I attempted to provide a similar grade level access point to the collection-level records in the DCC. I ruled out the item level records from the start, not only because of the sheer quantity of work that such an approach would involve, but also because so many of the objects in these collections are images, or photographic reproductions of art objects and artifacts, or realia: for reasons similar to those that make subject analysis of images so difficult (described above), assigning grade levels to such resources would be extremely difficult. As I quickly discovered, however, assigning grade levels to entire collections is not much easier. Only where lesson plans accompanied the collections was I able with confidence to assign a grade level value. Where no classroom-ready material was available, I found it difficult to judge. This problem was in part due to my own lack of background in K-12 education. In short: the problem I anticipated in the item-level repository reproduced itself in the collection-level catalog. The age-appropriateness of a set of photographs probably depends on how they are used, which brought me again back to the problem discussed earlier: I was trying to adapt strategies from systems that provide access to lesson plans, to a system that provides access to primary sources. However, some of the DCC collections did have associated lesson plans and classroom activities, so as a starting point I decided to locate these collections and provide grade level access.

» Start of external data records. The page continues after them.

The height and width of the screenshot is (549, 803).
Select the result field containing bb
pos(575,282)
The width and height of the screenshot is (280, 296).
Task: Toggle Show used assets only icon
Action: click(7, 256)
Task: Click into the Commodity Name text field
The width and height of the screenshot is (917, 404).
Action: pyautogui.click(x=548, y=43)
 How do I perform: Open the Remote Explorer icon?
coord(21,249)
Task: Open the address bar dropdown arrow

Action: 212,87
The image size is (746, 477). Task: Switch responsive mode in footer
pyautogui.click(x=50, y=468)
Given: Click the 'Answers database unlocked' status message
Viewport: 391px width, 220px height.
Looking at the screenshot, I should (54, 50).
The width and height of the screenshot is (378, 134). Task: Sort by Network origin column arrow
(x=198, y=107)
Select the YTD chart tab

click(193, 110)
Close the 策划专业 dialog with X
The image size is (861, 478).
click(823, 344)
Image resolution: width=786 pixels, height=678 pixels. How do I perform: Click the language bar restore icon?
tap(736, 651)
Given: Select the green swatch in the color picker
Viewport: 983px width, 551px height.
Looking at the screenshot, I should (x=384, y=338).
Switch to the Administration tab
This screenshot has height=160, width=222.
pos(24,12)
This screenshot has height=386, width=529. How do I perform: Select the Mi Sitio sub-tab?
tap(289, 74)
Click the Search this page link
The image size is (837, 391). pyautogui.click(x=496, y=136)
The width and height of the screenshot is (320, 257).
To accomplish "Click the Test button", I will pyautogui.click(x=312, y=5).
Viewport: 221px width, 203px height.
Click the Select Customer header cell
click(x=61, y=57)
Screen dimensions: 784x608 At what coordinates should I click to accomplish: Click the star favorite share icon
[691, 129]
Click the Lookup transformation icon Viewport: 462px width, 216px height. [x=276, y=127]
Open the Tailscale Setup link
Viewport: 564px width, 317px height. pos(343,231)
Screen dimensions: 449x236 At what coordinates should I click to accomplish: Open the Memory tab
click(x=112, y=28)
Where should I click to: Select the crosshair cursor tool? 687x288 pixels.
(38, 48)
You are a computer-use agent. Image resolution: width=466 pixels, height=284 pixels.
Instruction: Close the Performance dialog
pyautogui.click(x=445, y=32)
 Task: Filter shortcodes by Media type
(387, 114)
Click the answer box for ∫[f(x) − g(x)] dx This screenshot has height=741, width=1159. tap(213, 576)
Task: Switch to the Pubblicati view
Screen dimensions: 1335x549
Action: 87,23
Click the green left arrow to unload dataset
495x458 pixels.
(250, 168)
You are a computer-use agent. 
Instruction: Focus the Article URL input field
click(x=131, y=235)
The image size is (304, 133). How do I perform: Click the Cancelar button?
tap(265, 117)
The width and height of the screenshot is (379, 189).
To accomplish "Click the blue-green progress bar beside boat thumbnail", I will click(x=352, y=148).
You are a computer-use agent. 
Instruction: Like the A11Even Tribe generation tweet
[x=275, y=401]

At the suggestion of my fellowship adviser, Tim Cole, I looked at the Dublin Core Metadata Initiative (DCMI) Education Working Group to see how they recommended using Qualified Dublin Core to improve access to educational content. The Education Working Group has developed an Education Application Profile, which includes an EducationLevel element refinement of Audience. Following the Working Group’s recommendations and the DC-Education Application Profile, I added <dcterms:educationLevel> elements to 44 collection level records. An xsi:type=”imlsdcc:educationLevel” attribute on the <educationLevel> element ties the value of the field to a controlled vocabulary. As I could find no recommendations for controlled vocabulary on the Education Working Group site, I used the GEM Level Element Controlled Vocabulary. This vocabulary might be more fine-grained than is really necessary. However, the IMLS DCC project has on its timeline a GEM Exchange for this spring. It should be easier to ingest records into the GEM test region if the DCC records use the same controlled vocabulary. Also, it would in theory be easier to translate the elements to a blunter vocabulary, than it would be to go in the other direction. A potential problem with the GEM vocabulary is that, due to its expressiveness, it has the potential to suggest a misleadingly precise level of subject analysis. A blunter vocabulary might make the improvisational nature of the analysis more apparent to potential users. I modified the DCC’s XML Schema to include the new controlled vocabulary:
http://leep.lis.uiuc.edu/publish/gtross/Fellowship/dcterms.xsd
http://leep.lis.uiuc.edu/publish/gtross/Fellowship/dcprofile.xsd
http://leep.lis.uiuc.edu/publish/gtross/Fellowship/imlsdccprofile.xsd
http://leep.lis.uiuc.edu/publish/gtross/Fellowship/imlsdcctypes.xsd
http://leep.lis.uiuc.edu/publish/gtross/Fellowship/IMLSDCCVocab_educationLevel.xsd
[N.B. Above links no longer work. Schema no longer available.]
Tim Cole and Tom Habing then created for me a clone of the DCC database, into which I entered the new field and its values. Tim and Tom also helped me to create a test interface, through which this new access point could be combined with the already existing browse and search structures.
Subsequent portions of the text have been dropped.